Do Not Look at the Sun
- Website type: Consumer
- Available in: English
- Creator: Anthony Cuthbertson
- Website: donotlookatthesun.com
- Launched: April 2009
- Current status: Online

= Do Not Look at the Sun =

French literary magazine

Do Not Look at the Sun is a literary magazine, which was set up as donotlookatthesun.com in April 2009 and is edited from Paris. Its editor-in-chief since inception has been Anthony Cuthbertson.

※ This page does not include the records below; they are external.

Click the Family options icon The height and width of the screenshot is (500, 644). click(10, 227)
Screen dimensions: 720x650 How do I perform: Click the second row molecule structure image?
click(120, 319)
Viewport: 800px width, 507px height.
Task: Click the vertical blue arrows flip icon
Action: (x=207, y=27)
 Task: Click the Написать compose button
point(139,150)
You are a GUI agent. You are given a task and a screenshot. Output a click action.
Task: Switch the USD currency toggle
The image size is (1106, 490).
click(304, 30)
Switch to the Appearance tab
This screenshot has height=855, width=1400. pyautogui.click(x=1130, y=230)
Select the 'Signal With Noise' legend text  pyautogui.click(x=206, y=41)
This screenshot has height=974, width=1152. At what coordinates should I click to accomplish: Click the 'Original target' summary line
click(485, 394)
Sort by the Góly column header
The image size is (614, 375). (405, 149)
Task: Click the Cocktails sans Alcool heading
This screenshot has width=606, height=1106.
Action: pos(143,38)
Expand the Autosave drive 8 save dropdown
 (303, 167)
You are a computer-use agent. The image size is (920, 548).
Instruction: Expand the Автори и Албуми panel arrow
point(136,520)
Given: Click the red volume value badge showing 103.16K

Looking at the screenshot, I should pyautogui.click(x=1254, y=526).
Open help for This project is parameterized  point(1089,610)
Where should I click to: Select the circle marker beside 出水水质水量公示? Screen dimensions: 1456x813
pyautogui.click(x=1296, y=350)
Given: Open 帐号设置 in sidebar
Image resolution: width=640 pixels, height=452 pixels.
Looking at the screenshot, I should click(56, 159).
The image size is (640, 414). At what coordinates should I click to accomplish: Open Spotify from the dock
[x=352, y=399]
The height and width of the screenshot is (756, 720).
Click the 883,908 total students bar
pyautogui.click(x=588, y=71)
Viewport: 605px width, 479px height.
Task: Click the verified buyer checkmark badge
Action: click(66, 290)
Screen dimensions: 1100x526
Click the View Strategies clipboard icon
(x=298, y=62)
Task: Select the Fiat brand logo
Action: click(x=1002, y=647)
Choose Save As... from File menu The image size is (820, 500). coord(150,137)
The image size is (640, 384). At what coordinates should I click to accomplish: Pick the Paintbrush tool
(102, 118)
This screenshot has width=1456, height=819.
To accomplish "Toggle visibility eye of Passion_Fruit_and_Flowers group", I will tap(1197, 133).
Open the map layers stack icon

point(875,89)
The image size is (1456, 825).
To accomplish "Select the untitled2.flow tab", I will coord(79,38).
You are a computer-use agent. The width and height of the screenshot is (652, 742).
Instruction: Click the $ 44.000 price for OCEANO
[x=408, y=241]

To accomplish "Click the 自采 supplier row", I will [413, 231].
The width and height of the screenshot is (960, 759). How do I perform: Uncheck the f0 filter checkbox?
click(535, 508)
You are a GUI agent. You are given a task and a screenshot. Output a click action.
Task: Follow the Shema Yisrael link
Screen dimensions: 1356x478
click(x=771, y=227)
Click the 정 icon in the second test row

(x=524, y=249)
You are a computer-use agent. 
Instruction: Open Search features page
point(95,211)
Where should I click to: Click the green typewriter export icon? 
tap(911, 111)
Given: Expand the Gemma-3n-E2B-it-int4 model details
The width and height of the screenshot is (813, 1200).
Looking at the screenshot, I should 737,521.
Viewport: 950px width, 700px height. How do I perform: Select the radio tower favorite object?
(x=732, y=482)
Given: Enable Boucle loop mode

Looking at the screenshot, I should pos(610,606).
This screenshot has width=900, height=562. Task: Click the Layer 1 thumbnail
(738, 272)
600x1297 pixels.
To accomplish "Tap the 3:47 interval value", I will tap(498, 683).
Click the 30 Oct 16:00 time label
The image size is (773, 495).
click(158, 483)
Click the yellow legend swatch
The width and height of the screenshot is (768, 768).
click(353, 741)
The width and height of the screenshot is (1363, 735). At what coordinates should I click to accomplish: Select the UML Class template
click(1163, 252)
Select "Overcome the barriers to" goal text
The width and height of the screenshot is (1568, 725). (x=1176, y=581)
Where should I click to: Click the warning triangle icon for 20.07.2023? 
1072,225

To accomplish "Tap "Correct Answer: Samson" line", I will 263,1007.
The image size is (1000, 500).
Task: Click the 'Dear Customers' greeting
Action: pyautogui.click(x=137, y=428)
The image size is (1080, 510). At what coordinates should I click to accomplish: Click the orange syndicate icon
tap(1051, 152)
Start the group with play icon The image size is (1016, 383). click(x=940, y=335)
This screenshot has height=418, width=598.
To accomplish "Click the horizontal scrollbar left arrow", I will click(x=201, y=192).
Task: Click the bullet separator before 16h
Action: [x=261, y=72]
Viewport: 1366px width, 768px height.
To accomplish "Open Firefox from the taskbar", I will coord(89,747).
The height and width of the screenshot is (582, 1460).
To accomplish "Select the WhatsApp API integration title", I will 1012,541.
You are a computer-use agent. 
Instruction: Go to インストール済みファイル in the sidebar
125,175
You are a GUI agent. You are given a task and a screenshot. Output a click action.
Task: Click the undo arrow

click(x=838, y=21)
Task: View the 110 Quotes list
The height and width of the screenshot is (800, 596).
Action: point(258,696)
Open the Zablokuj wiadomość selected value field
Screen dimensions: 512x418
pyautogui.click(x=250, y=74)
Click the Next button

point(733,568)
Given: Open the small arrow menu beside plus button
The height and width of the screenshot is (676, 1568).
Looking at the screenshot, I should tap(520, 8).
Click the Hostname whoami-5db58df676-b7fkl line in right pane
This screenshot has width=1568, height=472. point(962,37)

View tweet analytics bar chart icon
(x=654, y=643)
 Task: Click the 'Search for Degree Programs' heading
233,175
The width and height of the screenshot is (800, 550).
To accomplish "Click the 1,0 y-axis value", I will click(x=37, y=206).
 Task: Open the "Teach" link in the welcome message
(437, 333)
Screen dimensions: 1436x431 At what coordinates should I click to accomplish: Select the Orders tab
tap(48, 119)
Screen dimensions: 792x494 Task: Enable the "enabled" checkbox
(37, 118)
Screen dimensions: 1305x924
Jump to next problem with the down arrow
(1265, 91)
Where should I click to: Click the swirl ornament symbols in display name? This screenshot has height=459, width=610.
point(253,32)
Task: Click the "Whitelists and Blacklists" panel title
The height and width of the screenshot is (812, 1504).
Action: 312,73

The idea behind Do Not Look at the Sun is 'found poetry, free prose'. It features poetry, prose, and what it refers to as 'misfit lit'. Poets & Writers described the content as 'notes, thoughts, one-line poems, streams of thought and lucid dreams, and other words that have no place elsewhere.'

==History==

The magazine was launched in 2009 in Paris. It is published both in print and online on a biannual basis. Each issue is distributed in a different form that fits with their 'found poetry, free prose' ethos. Previous forms have included postcards, paper planes and street art. It is distributed by a growing network of volunteers from locations that include New Delhi, Sydney, Johannesburg, and New York City.

== Contributors ==
Notable contributors to date include Sage Francis, Ben Myers, Kele Okereke, Tony O'Neill, Simon Perchik, and Scroobius Pip.